# Die Aufgabe
Aktualisiere einen Teil des Textes über Iljin in der Ära Putin: Fang bei den Worten „Iljins religiös-philosophisch fundiertes“ an und hör nach „religiösen Werten beruht.“ auf. Setz dabei „Feier“ an die Stelle von „Zeremonie“.

# Vorliegender Text
# # # # # # #

Neue Aktualität in der Ära Putin

Während der gesamten Sowjetzeit war Iljin in Russland eine Unperson. In keiner der drei Auflagen der Großen Sowjetischen Enzyklopädie taucht sein Name auf. Erst in den 1990er Jahren wurden seine Schriften wieder neu aufgelegt. Allerdings beschränkte sich die Rezeption zunächst auf einen engen Kreis von interessierten Philosophen.
Iljins religiös-philosophisch fundiertes Staatskonzept erhielt erst im neokonservativen Denken der Ära Putin eine neue Aktualität. Im Oktober 2005 wurden – auf Initiative des konservativen Regisseurs Nikita Michalkow – Iljins sterbliche Überreste aus der Schweiz nach Moskau überführt und im Donskoi-Kloster erneut beigesetzt. Präsident Putin war bei dieser Zeremonie persönlich zugegen. Iljins Nachlass wurde mit Mitteln des Oligarchen Viktor Wexelberg aufgekauft und der Moskauer Universität übergeben. Putin selbst berief sich publikumswirksam in den föderalen Ansprachen der Jahre 2005, 2006 und 2014 auf Iljin und zitierte ihn als Gewährsmann für eine genuin russische Gesellschaftsordnung, die auf religiösen Werten beruht.

# # # # # # #

# Dateneinträge

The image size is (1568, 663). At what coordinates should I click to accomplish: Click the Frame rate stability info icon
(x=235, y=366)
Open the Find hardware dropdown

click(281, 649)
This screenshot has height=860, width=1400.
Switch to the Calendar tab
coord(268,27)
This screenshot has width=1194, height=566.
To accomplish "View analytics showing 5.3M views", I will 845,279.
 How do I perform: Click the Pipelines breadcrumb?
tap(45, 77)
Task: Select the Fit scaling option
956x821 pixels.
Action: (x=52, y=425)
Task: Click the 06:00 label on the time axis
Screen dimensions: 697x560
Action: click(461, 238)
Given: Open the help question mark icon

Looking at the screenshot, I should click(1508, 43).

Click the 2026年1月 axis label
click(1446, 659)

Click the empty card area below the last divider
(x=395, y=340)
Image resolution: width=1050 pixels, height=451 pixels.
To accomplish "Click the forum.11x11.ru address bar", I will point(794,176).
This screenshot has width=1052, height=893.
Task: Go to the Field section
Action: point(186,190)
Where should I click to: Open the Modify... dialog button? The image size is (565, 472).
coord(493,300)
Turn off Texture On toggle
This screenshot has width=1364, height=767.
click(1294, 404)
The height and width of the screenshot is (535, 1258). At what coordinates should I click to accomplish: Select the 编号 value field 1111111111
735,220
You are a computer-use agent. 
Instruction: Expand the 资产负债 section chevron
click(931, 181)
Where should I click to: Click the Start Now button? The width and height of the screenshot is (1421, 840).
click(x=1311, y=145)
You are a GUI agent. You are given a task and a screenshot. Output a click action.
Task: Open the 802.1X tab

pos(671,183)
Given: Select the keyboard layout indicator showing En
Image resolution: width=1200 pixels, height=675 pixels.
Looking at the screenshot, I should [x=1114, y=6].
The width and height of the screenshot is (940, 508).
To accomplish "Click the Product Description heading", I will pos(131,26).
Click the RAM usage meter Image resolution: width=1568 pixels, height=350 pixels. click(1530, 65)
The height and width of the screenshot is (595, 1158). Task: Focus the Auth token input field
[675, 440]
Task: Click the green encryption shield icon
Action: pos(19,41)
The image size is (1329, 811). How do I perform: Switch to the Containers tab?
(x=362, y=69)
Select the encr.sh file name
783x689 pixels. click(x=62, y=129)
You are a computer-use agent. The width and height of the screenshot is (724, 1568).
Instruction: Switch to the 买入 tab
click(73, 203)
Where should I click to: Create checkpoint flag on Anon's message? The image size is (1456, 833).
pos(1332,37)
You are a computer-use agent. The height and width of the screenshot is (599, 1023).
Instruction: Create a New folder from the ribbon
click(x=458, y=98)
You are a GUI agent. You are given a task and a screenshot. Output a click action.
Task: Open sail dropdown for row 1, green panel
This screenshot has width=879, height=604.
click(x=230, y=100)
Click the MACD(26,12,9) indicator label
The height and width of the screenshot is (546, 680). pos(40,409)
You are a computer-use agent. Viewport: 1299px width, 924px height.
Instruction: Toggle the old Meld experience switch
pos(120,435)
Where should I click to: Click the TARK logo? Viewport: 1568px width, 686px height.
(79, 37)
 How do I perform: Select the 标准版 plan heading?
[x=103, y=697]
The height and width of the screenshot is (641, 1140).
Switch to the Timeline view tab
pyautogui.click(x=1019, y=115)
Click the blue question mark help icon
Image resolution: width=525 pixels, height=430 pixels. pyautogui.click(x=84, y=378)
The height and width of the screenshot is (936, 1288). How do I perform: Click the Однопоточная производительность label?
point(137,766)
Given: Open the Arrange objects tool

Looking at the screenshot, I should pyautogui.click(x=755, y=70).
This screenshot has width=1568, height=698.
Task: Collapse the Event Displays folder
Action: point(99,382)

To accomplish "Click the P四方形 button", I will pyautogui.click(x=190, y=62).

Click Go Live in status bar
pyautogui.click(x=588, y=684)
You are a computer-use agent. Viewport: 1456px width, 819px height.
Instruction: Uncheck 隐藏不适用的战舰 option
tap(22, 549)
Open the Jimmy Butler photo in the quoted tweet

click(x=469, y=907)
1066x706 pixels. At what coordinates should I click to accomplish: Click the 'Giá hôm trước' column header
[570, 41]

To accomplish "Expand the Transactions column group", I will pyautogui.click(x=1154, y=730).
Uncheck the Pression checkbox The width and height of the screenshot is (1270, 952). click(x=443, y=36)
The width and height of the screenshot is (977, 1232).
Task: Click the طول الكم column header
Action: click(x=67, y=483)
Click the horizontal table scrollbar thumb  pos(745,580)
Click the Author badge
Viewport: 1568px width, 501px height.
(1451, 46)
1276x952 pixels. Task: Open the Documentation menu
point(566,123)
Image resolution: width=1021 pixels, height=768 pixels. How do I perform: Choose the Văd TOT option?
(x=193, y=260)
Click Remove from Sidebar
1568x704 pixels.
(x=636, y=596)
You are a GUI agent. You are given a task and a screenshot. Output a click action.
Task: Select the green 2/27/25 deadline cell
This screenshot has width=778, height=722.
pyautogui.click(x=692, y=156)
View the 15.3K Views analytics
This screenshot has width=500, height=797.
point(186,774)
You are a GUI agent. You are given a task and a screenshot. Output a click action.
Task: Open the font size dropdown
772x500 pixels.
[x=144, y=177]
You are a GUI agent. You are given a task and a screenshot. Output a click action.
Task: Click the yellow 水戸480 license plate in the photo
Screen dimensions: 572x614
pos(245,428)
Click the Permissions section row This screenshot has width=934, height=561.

# # # # # # #

# Deine Lösung
Iljins religiös-philosophisch fundiertes Staatskonzept erhielt erst im neokonservativen Denken der Ära Putin eine neue Aktualität. Im Oktober 2005 wurden – auf Initiative des konservativen Regisseurs Nikita Michalkow – Iljins sterbliche Überreste aus der Schweiz nach Moskau überführt und im Donskoi-Kloster erneut beigesetzt. Präsident Putin war bei dieser Feier persönlich zugegen. Iljins Nachlass wurde mit Mitteln des Oligarchen Viktor Wexelberg aufgekauft und der Moskauer Universität übergeben. Putin selbst berief sich publikumswirksam in den föderalen Ansprachen der Jahre 2005, 2006 und 2014 auf Iljin und zitierte ihn als Gewährsmann für eine genuin russische Gesellschaftsordnung, die auf religiösen Werten beruht.